[Start Text excerpt]
With up to 45 drives in a RAID 10 configuration, the Compellent sustained 4,288 IOPS. NetApp's array, with 14 drives in a RAID-DP (RAID 6) configuration, sustained 1,945 IOPS. With 41 drives, the performance was 2,413 IOPS. "They offered to 'throw in' another tray of disks, which we turned down for the obviously non-linear results," says Vance.
HP's array, with 24 drives in RAID 5, ranged from 1,000 IOPS to 2,009 sustained IOPS over several tests. All of the arrays used 146 GB or 300 GB 15,000 rpm Fibre Channel (FC) drives.
Vance and his admins were intrigued by Compellent's built-in storage virtualization and management features, including thin provisioning, snapshots, replication for disaster recovery and automated tiered storage (which Compellent calls Data Progression).
"There were two things we attributed the increased Compellent performance to that weren't options in the [HP EVA] 4400: RAID 10 and their fast track option combined with data progression," says Vance. "Combining the RAID 10 with fast track allows you to only waste space where it's worth it for I/O performance, and lets the SAN manage when it isn't worth the extra space required for RAID 10."
[End Text excerpt]
[Start Dataset content]
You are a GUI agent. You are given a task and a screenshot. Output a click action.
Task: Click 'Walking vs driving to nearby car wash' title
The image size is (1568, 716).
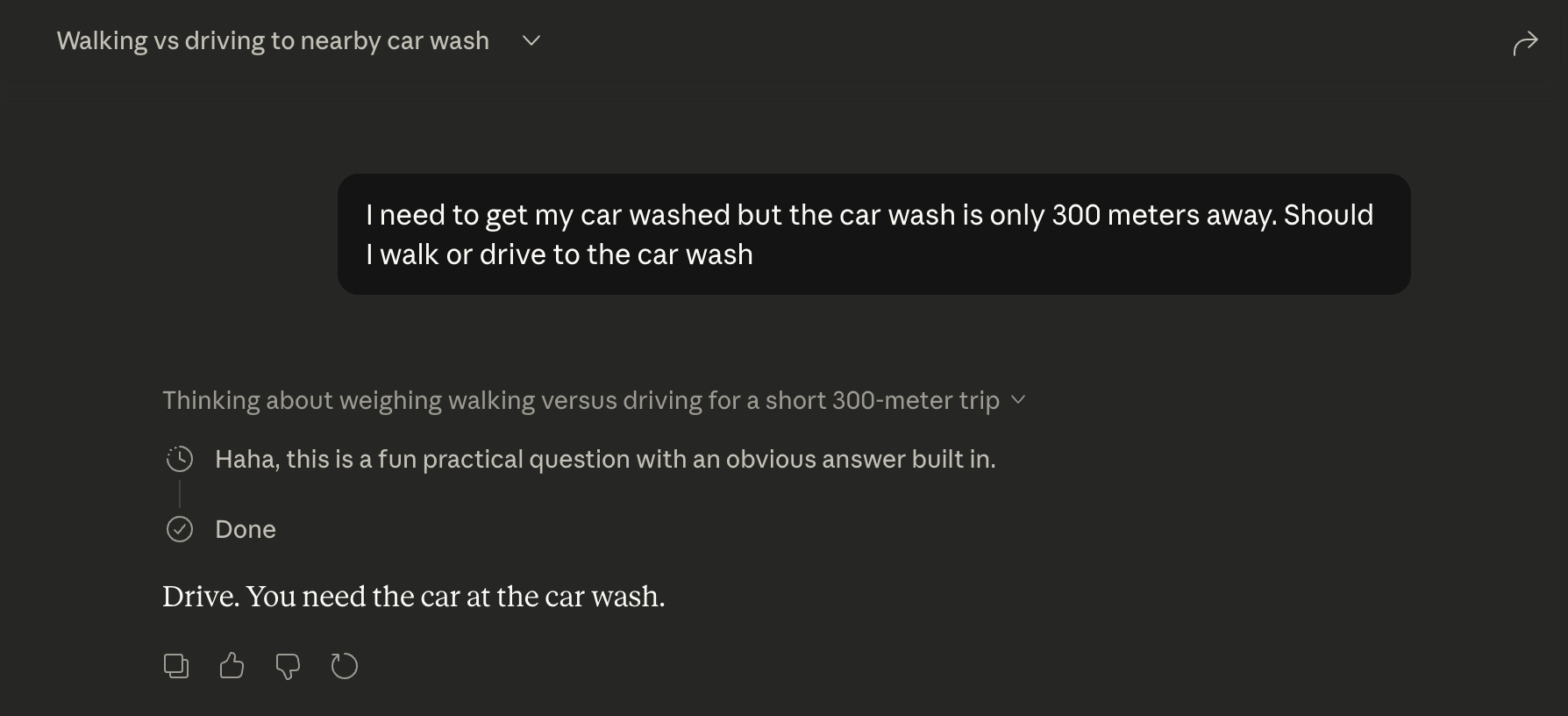[273, 41]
[End Dataset content]
Short problem A:
In the storage array comparison, what RAID configuration did HP's array use, and with how many drives?
Short problem B:
Please extend the storage array comparison beyond its final quote from Vance.

Output A:
RAID 5, with 24 drives.

Output B:
While the HP EVA 4400 also virtualizes storage and NetApp's arrays come with built-in data protection features, Vance says the Compellent array's provisioning flexibility stood out. "We're not locked into definitions on any volume," he says. "On the HP, you need to define a new volume and migrate everything if you change your mind. With the Compellent, if you want to change a volume, you just do it—you don't have to redo everything."
What used to be a few hours per day spent managing DAS has dropped "to near zero," notes Vance.
However, there are still some items on his wish list, including solid-state drives, which Compellent pledges to support this year. "[That] will be excellent with the Data Progression," says Vance.